In the perceptron we have input vector \(\textbf{x}\), and output:
\(a=f(\textbf{wx})=f(\sum_i^n {w_ix_i})\)
We can augment the perceptron by adding a hidden layer.
Now the output on the activation function is an input to a second layer. By using different weights, we can create a second vector of inputs to the second layer.
\(\Theta^{j}\) is a matrix of weights for mapping layer \(j\) to \(j+1\).
In a \(2\)-layer perceptron we have \(\Theta^0\) and \(\Theta^1\).
If we have \(s\) units in the hidden layer, \(n\) features and \(k\) classes:
The dimension of \(\Theta^0\) is \((n+1) \times s\)
The dimension of \(\Theta^1\) is \((s+1) \times k\)
These include the offsets for each layer.
For a perceptron we had:
\(a=f(\textbf{wx})=f(\sum_i^n{w_ix_i})\).
Now we have:
\(a_i^1=f(\boldsymbol{x\Theta^0 })=f(\sum_i^n{x_i\Theta_i^0 })\)
\(a_i^2=f(\boldsymbol{a^1\Theta^1 })=f(\sum_i^n{a_i^1\Theta_i^1 })\)
For additional layers this is:
\(a_i^j=f(\boldsymbol{a^{j-1}\Theta^{j-1} })=f(\sum_i^s{a_i^{j-1}\Theta_i^{j-1} })\)
We refer to the value of a node as \(a_i^{j}\), the activation of unit \(i\) in layer \(j\).
Can not have a sigmoid function at the last step.
Alternatively can apply a sigmoid function to the unbounded output to make it bounded.
With additional hidden layers we can map more complex functions.
These allow the effective combination of logic gates.
With only two hidden layers we can map any function for classification, including discontinuous functions.
Topology of layers.
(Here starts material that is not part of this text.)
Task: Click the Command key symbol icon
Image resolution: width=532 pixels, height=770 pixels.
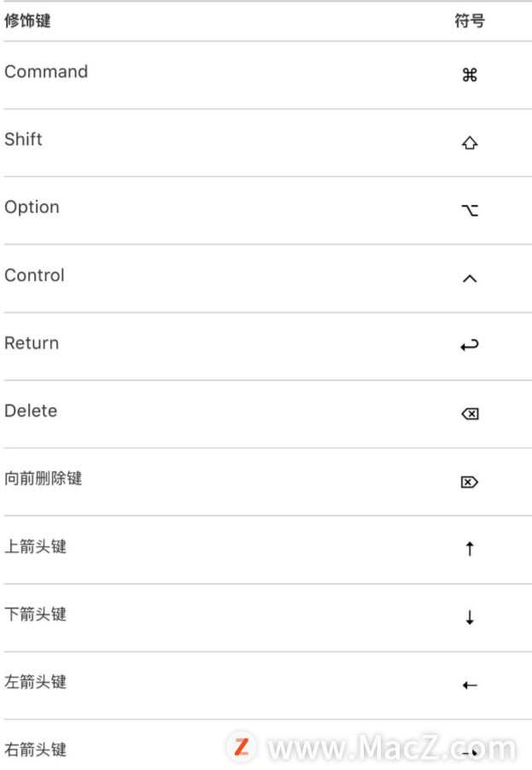Action: pos(470,74)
Increasing number of units in subsequent layers is like increasing dimension.
We are trying to make data linearly separable. it may be that we need additional dimensions to do this, rather than a series of transformations within the existing number of dimensions.
eg for a circle of data within a circle of data, there is no linear separable line, so no depth without increasing dimensions will split data.